• **Task directions**: List all lines of the data that include the string "Expand".

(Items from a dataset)
◆ ◆ ◆ ◆
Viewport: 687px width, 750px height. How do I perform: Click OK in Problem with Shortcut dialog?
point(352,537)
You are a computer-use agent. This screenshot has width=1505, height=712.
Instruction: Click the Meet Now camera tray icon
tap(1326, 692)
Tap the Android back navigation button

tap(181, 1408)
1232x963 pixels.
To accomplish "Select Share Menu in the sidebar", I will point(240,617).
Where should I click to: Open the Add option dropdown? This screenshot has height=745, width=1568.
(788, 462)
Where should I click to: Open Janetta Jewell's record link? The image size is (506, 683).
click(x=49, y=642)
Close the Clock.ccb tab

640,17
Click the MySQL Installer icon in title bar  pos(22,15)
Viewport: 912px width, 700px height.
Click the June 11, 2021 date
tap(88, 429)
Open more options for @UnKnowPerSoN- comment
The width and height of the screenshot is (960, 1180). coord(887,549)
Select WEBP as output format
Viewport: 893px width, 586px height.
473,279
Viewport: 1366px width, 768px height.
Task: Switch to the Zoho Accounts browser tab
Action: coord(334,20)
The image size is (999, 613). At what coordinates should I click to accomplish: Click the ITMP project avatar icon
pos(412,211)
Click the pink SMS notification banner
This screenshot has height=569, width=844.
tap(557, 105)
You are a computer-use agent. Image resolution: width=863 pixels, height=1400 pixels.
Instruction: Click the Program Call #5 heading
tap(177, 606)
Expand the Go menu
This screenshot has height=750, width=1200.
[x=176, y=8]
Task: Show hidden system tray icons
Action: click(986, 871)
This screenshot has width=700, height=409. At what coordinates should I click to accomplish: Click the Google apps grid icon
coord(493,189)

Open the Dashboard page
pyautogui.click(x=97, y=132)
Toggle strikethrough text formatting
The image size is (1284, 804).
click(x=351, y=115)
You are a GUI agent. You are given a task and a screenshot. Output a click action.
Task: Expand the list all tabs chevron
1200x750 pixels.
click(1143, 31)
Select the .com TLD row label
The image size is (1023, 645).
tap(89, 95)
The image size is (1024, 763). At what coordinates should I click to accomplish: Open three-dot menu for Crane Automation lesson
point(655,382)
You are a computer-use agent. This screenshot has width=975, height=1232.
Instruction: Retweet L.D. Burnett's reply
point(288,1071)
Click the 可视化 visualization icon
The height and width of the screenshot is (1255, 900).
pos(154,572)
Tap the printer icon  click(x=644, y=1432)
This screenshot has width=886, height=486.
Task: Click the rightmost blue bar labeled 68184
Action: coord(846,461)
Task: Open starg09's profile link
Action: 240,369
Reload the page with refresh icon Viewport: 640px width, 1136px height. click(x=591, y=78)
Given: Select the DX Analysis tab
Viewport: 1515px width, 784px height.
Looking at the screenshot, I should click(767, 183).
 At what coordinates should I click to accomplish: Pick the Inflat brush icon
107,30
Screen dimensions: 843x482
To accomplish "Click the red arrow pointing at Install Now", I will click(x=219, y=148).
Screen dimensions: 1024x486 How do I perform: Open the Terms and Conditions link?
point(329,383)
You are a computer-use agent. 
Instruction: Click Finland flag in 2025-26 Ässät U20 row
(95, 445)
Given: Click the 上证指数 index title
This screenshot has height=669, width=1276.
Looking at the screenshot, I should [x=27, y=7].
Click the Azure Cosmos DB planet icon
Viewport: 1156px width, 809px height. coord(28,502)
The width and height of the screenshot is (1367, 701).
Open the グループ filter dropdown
◆ ◆ ◆ ◆
• **Result**:
Expand the Go menu
Task: Expand the list all tabs chevron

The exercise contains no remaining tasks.